> Brano estratto
- - - -

A questa affermazione segue una rapida descrizione del contesto famigliare che provo a riassumere, con una precisazione e cioè che la ricostruzione della trama è qualcosa che il lettore può compiere a cose fatte, ma che non riguarda il tempo del testo – il tempo dei morti – che non può essere lineare come lo è invece qualsiasi ricostruzione ex post.

Nelle prime sette scene, concluse dal Coro dei Morti, si presentano le otto voci e il loro conflitto. Nella seconda metà del dramma (scene 8-14) il conflitto prende corpo. Il Figlio deve scendere nel Regno dei Padri per comprendere che cosa è accaduto tra il Padre morto e il Bambino morto, affrontando la paura della Madre. Il Figlio comprende ciò che è accaduto al Padre e allo zio (il Bambino morto), ma solo in  sogno. Il Coro dei Morti esprime una certa ostilità verso l’Angelo, facendogli capire che la sua immortalità ai morti non interessa; quello che loro vogliono è vivere nel ricordo dei vivi. Il Droghiere sorveglia fino all’ultimo che le cose vadano a buon fine: il riscatto del Padre e del Bambino avviene, ma all’insaputa della Madre e del Figlio che, in quanto ancora vivi, non vi possono assistere. La comparsa del Padre Ragazzo, che ritrova il Bambino morto in un luogo e in un tempo in cui non c’è nulla di vicino o di lontano, conclude l’opera.

La dialettica fra squarci illuminanti e flusso porta il lettore dentro un vortice, di cui però alcuni indizi e segnali permettono di delineare dei confini sia spaziali sia storici. Qualche altro segnale lo lascia Carrera. Il suo accenno biografico alla fuga – l’espressione è soltanto mia ma mi sembra calzante – da Milano verso gli Stati Uniti all’inizio degli anni ’80, anni assai decisivi sia per la grande storia, sia per quelle personali, offrono una cornice temporale sufficientemente riconoscibile a questa narrazione in versi. Nel primo racconto del Padre morto e poi in quello del Droghiere, la collocazione storica, emerge con sufficiente chiarezza, pur nel mezzo di riflessioni che seguono una loro logica interna ai personaggi, da monologo interiore. Siamo fra Milano e Lodi, cioè fra la grande e la piccola città di provincia: ci sono il teatro Carcano e la Scala, l’Eni di Enrico Mattei e i crucci di chi deve ricostruirsi una vita alla fine del conflitto. Il Droghiere tornerà a parlare intorno agli stessi temi.

- - - -

> Voci fornite
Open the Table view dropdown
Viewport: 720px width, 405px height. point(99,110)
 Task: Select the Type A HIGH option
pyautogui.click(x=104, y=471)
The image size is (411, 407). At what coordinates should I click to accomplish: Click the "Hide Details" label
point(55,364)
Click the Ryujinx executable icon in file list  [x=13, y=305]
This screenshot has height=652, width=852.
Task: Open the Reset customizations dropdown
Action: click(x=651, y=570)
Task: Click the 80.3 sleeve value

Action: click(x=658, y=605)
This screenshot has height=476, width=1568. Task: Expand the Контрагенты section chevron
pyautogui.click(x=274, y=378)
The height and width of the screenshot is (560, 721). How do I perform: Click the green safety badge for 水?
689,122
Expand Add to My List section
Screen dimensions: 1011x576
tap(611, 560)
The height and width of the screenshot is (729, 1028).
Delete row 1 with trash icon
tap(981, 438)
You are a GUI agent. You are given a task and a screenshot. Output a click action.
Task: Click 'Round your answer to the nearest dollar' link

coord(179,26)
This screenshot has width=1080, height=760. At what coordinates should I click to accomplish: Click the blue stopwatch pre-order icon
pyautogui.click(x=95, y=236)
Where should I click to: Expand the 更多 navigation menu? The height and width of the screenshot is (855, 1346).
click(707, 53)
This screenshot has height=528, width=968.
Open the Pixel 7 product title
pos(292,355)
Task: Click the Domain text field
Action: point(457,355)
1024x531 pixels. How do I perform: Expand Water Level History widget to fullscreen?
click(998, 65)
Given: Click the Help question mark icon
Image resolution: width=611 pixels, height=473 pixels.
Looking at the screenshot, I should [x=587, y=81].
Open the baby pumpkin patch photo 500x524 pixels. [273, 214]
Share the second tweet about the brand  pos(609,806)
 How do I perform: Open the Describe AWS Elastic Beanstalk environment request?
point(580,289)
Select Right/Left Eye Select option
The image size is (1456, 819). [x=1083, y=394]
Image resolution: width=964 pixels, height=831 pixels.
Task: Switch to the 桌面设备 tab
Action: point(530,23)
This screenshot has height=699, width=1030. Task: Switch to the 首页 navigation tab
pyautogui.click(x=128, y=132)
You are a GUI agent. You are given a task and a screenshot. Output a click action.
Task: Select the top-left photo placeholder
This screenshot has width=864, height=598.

- - - -

> Elenco dei compiti
a) Secondo il brano sul dramma in versi, fra quali due città è collocata la vicenda?
b) Prosegui il brano sul dramma in versi a partire dal punto in cui termina.

> Risposte per compito
a) Fra Milano e Lodi.

b)
Il Droghiere

Anche a successive riletture continua ad apparirmi come il personaggio più importante, insieme al Coro. Nel suo primo intervento rimprovera il Padre, lo esorta a dimenticare il discorso che intende fare e che sarebbe poi l’orazione funebre dell’amico in occasione del suo funerale. Capiamo subito che la relazione fra il Droghiere e il Padre morto è stata una grande amicizia:

Metti via che non serve. I discorsi

Già stancano i vivi, ma qui non ci sono

Che morti, stanchissimi e morti. Non so

chi ha voluto che fosse così, alle

Pagine del libro che lo spiega non

C’è volta che ci arrivo …

Il tono ironico dei primi versi si rovescia nella seconda parte: la domanda implicita rimane sospesa e l’accenno alle pagine di un libro che dovrebbe poter spiegare ogni cosa si apre a significati molto estesi. Nella seconda parte del suo discorso torna l’ironia e il tono s’abbassa considerevolmente:

… Gli esami, lo sai, non li davo.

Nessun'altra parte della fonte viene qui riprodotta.